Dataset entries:

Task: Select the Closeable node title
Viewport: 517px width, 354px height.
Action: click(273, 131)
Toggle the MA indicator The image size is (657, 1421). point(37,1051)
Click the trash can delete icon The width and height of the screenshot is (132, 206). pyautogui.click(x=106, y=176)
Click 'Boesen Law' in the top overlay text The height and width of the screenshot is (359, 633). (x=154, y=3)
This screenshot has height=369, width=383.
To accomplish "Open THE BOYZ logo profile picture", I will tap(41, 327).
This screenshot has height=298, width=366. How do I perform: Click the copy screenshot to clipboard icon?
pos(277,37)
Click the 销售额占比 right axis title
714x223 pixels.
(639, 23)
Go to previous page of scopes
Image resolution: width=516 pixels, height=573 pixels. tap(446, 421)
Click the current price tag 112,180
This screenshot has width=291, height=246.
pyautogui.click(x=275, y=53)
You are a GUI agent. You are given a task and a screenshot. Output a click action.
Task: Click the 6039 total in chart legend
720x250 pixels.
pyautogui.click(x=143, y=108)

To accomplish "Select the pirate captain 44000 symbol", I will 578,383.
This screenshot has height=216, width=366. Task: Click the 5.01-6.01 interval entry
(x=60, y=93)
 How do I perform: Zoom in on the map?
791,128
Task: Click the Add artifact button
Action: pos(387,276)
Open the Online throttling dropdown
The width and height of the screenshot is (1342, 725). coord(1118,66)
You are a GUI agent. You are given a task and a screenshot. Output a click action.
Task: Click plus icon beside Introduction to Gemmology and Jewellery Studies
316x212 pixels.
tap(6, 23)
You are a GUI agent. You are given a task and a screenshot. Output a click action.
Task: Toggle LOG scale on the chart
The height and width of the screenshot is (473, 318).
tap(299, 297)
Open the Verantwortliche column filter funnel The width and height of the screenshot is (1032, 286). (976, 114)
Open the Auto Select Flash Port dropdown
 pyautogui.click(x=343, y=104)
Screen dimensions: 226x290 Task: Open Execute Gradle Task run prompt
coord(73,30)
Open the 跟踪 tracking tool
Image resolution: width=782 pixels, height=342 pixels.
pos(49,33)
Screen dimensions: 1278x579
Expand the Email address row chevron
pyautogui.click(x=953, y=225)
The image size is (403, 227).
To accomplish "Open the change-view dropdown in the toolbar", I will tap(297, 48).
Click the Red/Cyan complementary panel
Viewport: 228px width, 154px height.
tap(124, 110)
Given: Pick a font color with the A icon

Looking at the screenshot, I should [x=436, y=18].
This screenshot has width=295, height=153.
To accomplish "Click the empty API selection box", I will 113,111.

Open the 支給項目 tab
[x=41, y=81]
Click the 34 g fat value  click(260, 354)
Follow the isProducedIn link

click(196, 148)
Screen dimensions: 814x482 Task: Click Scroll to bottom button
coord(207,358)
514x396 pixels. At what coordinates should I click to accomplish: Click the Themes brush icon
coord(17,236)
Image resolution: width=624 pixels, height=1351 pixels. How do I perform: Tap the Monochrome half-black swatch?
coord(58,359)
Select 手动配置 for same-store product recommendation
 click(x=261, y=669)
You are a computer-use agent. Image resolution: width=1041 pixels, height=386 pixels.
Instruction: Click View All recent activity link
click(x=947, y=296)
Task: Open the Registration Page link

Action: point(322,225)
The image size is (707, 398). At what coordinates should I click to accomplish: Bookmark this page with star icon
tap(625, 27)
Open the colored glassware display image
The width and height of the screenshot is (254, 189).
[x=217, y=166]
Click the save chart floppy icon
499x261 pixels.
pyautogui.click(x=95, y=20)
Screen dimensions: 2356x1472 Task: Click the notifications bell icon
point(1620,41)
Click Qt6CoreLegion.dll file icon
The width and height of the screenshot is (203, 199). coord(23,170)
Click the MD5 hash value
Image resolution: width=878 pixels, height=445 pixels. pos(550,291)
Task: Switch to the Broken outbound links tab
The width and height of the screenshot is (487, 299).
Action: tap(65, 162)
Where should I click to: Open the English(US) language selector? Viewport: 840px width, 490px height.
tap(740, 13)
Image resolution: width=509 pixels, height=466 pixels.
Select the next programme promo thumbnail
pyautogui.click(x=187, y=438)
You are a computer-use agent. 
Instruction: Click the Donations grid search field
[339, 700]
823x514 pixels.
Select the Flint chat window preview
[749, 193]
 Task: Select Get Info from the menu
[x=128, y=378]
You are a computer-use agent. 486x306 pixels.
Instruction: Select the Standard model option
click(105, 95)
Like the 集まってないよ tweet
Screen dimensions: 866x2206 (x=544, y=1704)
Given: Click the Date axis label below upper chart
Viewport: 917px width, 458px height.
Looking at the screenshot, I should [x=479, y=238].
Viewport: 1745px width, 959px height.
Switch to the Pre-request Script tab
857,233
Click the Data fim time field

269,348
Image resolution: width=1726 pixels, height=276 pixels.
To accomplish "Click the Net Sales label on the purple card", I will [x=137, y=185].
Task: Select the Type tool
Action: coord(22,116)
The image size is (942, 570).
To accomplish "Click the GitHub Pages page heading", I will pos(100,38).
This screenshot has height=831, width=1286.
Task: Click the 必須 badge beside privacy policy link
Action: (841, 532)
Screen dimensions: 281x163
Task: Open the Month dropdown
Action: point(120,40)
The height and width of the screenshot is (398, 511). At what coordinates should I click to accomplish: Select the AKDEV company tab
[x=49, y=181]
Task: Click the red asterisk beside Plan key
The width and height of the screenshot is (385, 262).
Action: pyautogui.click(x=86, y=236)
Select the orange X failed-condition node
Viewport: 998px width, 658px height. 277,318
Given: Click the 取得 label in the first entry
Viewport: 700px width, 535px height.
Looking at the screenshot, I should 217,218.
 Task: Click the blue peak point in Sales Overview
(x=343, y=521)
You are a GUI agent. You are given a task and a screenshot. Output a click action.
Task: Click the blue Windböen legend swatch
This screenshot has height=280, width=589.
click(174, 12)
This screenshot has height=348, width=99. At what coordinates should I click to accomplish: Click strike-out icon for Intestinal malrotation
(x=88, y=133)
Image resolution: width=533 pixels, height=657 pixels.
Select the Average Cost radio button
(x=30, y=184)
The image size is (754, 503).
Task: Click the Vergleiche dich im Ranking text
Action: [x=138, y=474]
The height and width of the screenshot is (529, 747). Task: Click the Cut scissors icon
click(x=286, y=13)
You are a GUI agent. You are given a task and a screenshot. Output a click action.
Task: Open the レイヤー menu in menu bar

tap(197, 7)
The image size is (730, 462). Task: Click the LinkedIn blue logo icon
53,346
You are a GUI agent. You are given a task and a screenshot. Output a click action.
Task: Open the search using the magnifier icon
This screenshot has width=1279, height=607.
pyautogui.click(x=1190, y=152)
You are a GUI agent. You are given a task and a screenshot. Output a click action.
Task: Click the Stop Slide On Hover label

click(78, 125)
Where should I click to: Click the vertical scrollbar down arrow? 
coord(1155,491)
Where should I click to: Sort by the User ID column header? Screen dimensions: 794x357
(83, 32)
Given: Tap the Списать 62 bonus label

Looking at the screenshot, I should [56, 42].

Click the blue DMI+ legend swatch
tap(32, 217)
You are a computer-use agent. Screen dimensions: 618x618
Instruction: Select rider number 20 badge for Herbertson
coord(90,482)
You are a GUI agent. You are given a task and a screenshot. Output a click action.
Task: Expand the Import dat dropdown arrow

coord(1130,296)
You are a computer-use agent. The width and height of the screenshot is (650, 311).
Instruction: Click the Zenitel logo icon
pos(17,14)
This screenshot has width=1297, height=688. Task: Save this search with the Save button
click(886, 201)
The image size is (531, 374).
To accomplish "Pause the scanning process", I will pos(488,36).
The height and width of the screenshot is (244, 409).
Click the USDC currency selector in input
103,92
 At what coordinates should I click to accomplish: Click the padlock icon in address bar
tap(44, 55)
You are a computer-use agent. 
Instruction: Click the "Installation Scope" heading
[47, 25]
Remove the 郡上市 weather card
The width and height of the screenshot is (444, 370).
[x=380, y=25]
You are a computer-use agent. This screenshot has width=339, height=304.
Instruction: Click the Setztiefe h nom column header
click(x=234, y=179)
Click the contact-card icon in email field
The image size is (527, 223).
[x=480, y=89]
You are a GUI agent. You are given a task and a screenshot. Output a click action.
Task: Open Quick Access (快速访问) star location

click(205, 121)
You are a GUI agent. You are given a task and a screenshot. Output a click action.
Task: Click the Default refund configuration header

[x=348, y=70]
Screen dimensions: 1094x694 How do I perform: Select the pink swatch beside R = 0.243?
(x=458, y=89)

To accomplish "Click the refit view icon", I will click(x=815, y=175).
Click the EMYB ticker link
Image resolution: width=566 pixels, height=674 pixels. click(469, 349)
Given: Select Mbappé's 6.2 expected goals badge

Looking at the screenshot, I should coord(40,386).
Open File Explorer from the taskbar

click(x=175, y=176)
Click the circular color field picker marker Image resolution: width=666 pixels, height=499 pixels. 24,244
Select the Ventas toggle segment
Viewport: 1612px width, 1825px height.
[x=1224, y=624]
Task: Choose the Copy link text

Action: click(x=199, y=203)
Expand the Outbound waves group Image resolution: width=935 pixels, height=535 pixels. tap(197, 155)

Exercise goal:
In the data above, find the line that contains "Viewport: 917px width, 458px height." and the line that contains "Task: Click the red asterisk beside Plan key". Repeat exactly those lines and every line between them, and only those.

Answer to this problem:
Viewport: 917px width, 458px height.
Looking at the screenshot, I should [x=479, y=238].
Viewport: 1745px width, 959px height.
Switch to the Pre-request Script tab
857,233
Click the Data fim time field

269,348
Image resolution: width=1726 pixels, height=276 pixels.
To accomplish "Click the Net Sales label on the purple card", I will [x=137, y=185].
Task: Select the Type tool
Action: coord(22,116)
The image size is (942, 570).
To accomplish "Click the GitHub Pages page heading", I will pos(100,38).
This screenshot has height=831, width=1286.
Task: Click the 必須 badge beside privacy policy link
Action: (841, 532)
Screen dimensions: 281x163
Task: Open the Month dropdown
Action: point(120,40)
The height and width of the screenshot is (398, 511). At what coordinates should I click to accomplish: Select the AKDEV company tab
[x=49, y=181]
Task: Click the red asterisk beside Plan key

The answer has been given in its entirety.